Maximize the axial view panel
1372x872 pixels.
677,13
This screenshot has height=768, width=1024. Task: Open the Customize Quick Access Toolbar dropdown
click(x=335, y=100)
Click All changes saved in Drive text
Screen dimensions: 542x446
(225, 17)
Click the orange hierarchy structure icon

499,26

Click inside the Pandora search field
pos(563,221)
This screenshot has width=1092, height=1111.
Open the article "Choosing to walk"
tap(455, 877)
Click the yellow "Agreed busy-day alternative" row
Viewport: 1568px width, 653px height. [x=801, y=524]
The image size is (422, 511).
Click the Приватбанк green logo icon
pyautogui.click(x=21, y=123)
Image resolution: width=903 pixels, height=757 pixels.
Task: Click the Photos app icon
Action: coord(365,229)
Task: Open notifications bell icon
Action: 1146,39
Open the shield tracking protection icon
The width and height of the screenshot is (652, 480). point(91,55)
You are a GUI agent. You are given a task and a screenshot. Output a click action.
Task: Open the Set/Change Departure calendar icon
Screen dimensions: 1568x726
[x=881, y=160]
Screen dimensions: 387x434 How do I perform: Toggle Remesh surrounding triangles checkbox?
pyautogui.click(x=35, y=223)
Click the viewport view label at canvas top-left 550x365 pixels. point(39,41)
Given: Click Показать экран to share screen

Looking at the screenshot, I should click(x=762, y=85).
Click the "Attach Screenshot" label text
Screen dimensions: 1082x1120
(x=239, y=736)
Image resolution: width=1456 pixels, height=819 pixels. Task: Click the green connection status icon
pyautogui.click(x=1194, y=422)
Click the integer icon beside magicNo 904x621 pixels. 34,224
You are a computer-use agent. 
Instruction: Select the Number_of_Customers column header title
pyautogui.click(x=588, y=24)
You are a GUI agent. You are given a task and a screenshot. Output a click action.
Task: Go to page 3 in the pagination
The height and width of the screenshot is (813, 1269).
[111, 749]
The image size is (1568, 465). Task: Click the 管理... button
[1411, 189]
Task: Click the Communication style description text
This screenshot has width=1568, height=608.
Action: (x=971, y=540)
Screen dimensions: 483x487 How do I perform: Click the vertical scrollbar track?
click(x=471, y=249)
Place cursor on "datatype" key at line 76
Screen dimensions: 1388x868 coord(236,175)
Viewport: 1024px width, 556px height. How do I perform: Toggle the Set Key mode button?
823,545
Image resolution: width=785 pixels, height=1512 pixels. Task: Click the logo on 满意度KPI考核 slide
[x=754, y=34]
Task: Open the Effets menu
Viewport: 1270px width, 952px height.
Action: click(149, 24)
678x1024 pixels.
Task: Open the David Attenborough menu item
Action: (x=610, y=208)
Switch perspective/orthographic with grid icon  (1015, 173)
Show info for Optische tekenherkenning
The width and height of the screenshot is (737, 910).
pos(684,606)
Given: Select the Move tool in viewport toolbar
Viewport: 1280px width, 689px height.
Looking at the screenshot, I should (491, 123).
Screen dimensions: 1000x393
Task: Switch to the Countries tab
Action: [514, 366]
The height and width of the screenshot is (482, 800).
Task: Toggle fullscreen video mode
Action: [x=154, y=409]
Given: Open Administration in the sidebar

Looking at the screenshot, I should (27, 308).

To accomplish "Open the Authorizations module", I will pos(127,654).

■ ■ ■

- **What is needed**
How many lines in the entries above include the string "label"? Please answer with that number and nothing more.

- **Answer box**
2